Tonine crut que celui qui avait pu écrire une pareille lettre avait le cœur tranquille et l’esprit plus que jamais rempli d’idées positives. Elle s’en réjouit avec Lise, sans pouvoir se sentir bien joyeuse au fond de l’âme. Elle n’en continua pas moins, pendant deux jours encore, à faire des projets et à se laisser complimenter sur son grand mariage par une foule d’amis à qui ses amis avaient confié la chose. Ses nombreux amoureux n’en étaient pas trop contents ; mais de quel droit l’eussent-ils blâmée ? elle n’avait jamais encouragé aucune espérance. On ne pouvait pas dire qu’elle manquât de modestie en recevant les félicitations, et on lui savait un gré infini de n’avoir pas voulu quitter la Ville Noire.

Cependant elle était à la veille du huitième jour, du jour où elle devait rendre réponse à M. Anthime, et où elle lui avait permis de se rencontrer avec elle chez les Gaucher, sur les deux heures de l’après-midi ; mais voilà que la veille elle fut prise tout à coup d’un grand ennui, et que tous ses projets d’aisance et de gloire ne lui parurent plus rien. À force de songer à tout ce que ce mariage lui promettait d’agréable et d’honorable, elle en avait épuisé la douceur et la nouveauté.

— Ne me parle plus de la maison, ni du bassin, ni des camélias, dit-elle à Lise, à qui elle parut ce soir-là bien capricieuse. Je suis déjà lasse de la possession de tant de belles choses dont, à vrai dire, je n’ai pas grand besoin, et dont je me dégoûterai certainement très-vite, puisque ma cervelle en est déjà rassasiée par avance. Ce que je voudrais pouvoir souhaiter avec impatience, c’est d’aimer tendrement ce monsieur que je ne connais pas ; mais il n’y a pas à dire, Lise, je ne sens rien pour lui, et je suis obligée de me forcer pour reconnaître toutes ses belles qualités. Sais-tu que si cela continuait, je serais la plus malheureuse des femmes, et qu’il vaudrait mieux m’attacher à une meule et me jeter dans le Trou-d’Enfer ?

Elle ne dormit guère cette nuit-là, et rêva qu’elle voyait Sept-Épées triste et malade ; puis elle le vit mort, et eut si peur de ce cauchemar qu’elle se releva, ralluma sa lampe et relut la lettre qu’il lui avait écrite.
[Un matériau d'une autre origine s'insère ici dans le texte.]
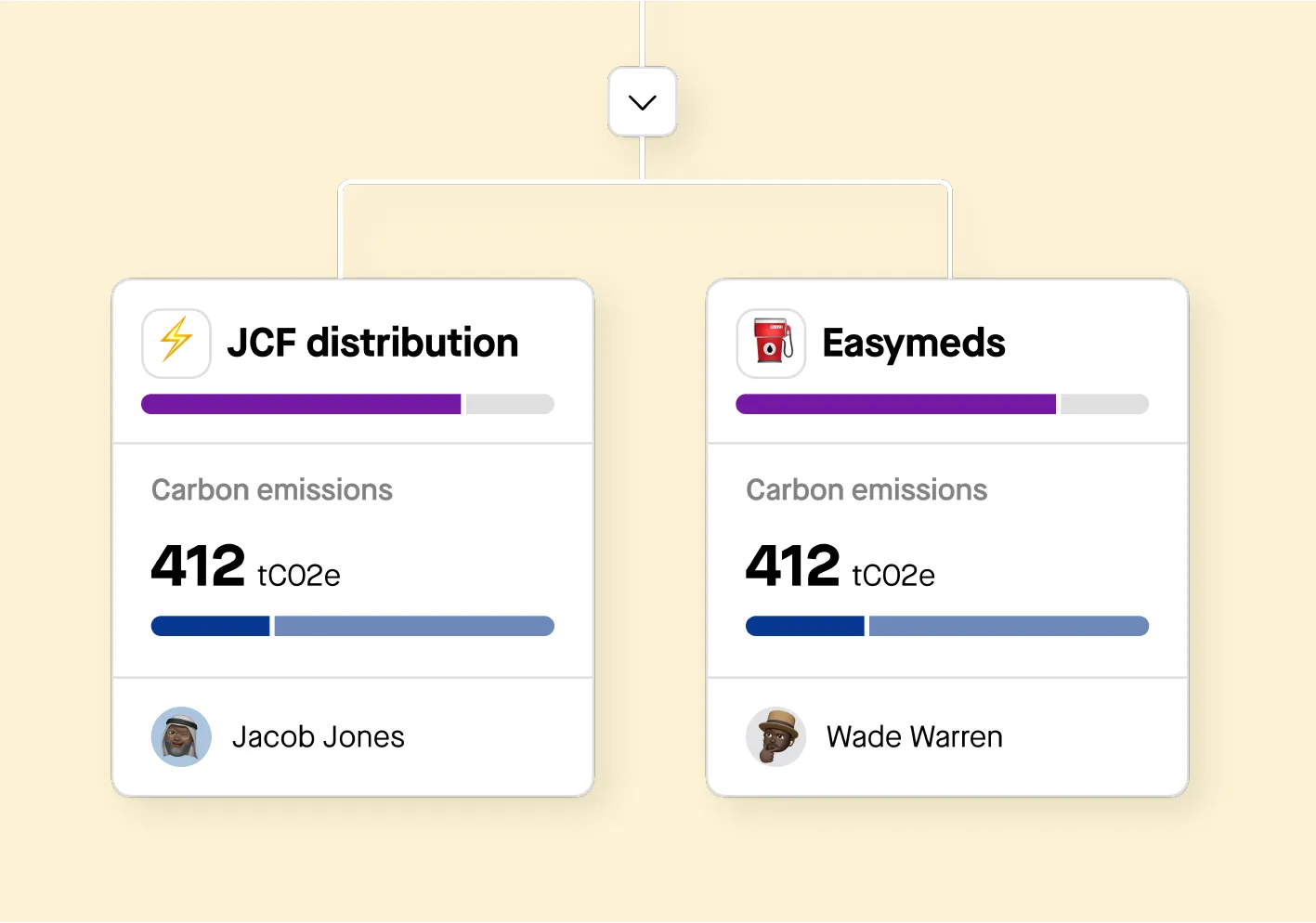
Task: Select Jacob Jones's avatar icon
Action: pos(180,736)
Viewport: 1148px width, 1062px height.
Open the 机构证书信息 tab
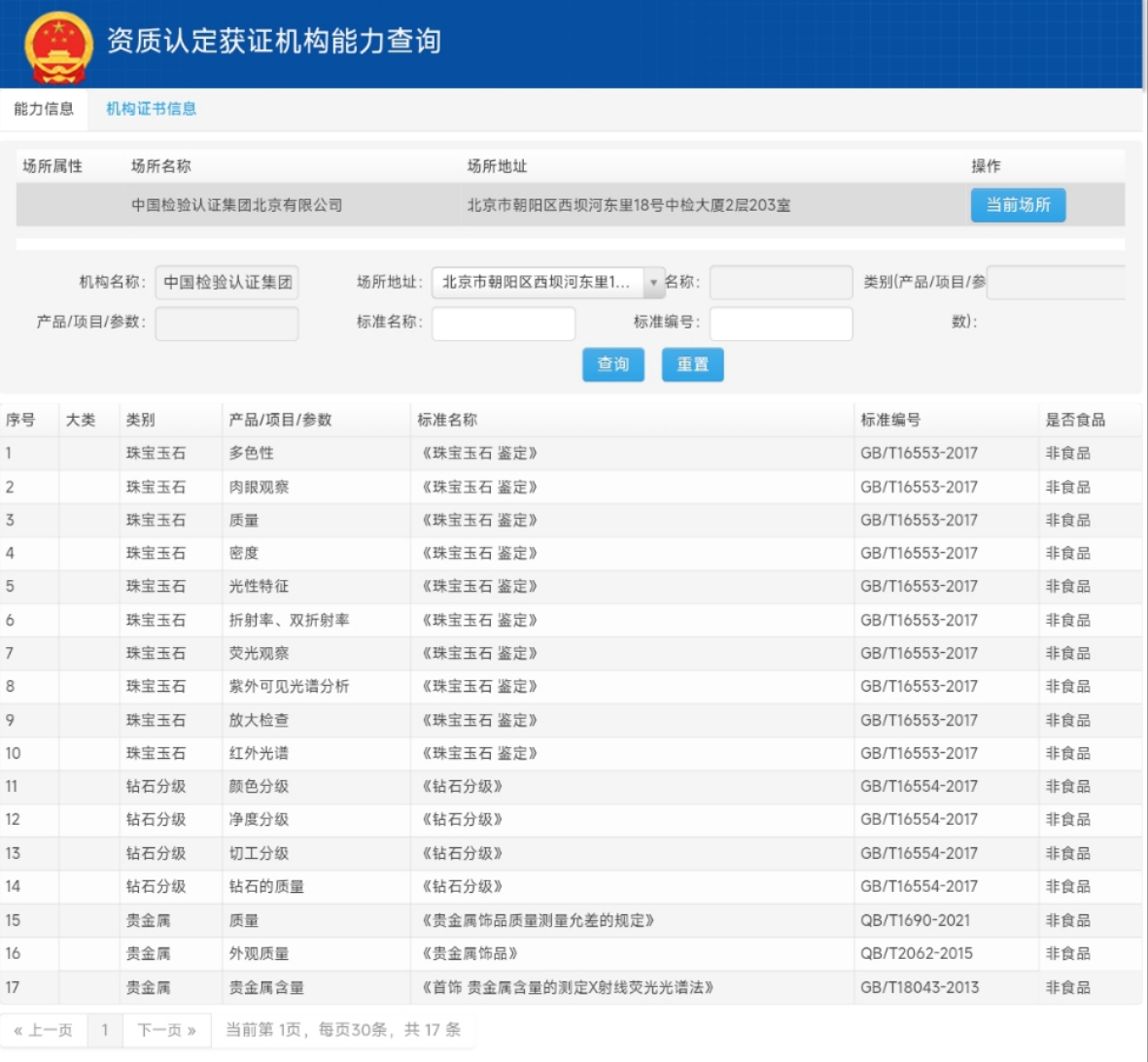click(x=151, y=109)
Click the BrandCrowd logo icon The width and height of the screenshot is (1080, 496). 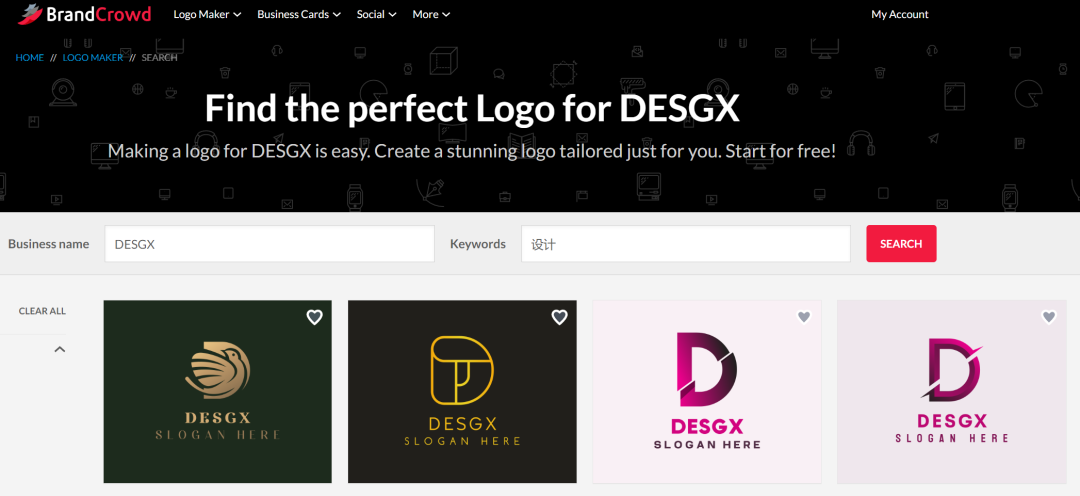pyautogui.click(x=29, y=14)
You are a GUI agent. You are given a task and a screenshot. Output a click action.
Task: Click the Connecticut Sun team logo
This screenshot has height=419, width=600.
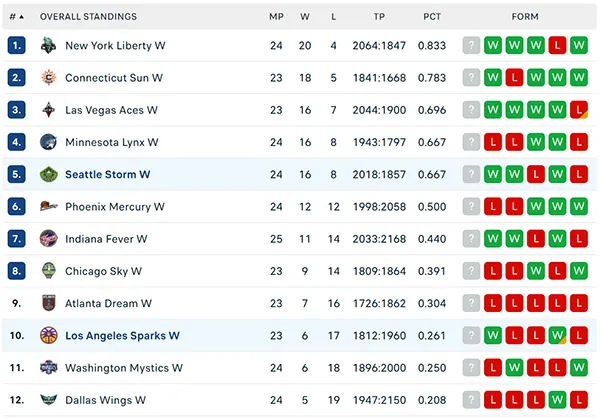49,78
Ses paroles exprimaient la tranquillité, presque le contentement ; mais, à force de retourner ce papier, il lui sembla qu’on avait pleuré dessus et que l’adresse était tracée d’une main convulsive. Le soupçon de la vérité s’empara de son esprit, et dès le petit jour elle courut à la baraque.

Elle interrogea Sans-Peur, qui, malgré ses promesses de discrétion, ne sut pas résister à son ascendant et lui avoua que Sept-Épées était parti comme un homme qui fait plus qu’il ne peut, et qui est près de succomber au désespoir. Elle entra aussitôt dans le bureau de l’usine et écrivit à Sept-Épées :


« Mon cher voisin, pour répondre à l’honneur de votre estimable lettre, je vous dirai que votre parrain se porte bien, et que j’ai pour lui tous les soins qui dépendent de moi. Ce que j’en fais est par amitié pour vous autant que pour lui, car vous êtes deux personnes à qui l’on doit porter estime. Je souhaite que vos affaires aillent à votre contentement. Le mien est de rester comme je suis, car vous savez que je n’ai pas encore pris l’idée du mariage. J’ai le temps d’y penser, vous de même. Et en attendant, je suis votre amie et votre camarade pour la vie.

« Jeanne-Antoinette Gaucher. »

Elle cacheta, mit l’adresse et retourna à la ville, où elle commença par jeter sa lettre à la poste, afin de ne plus s’en dédire, et, soulagée comme d’un remords, elle attendit plus tranquillement l’entrevue avec M. Anthime.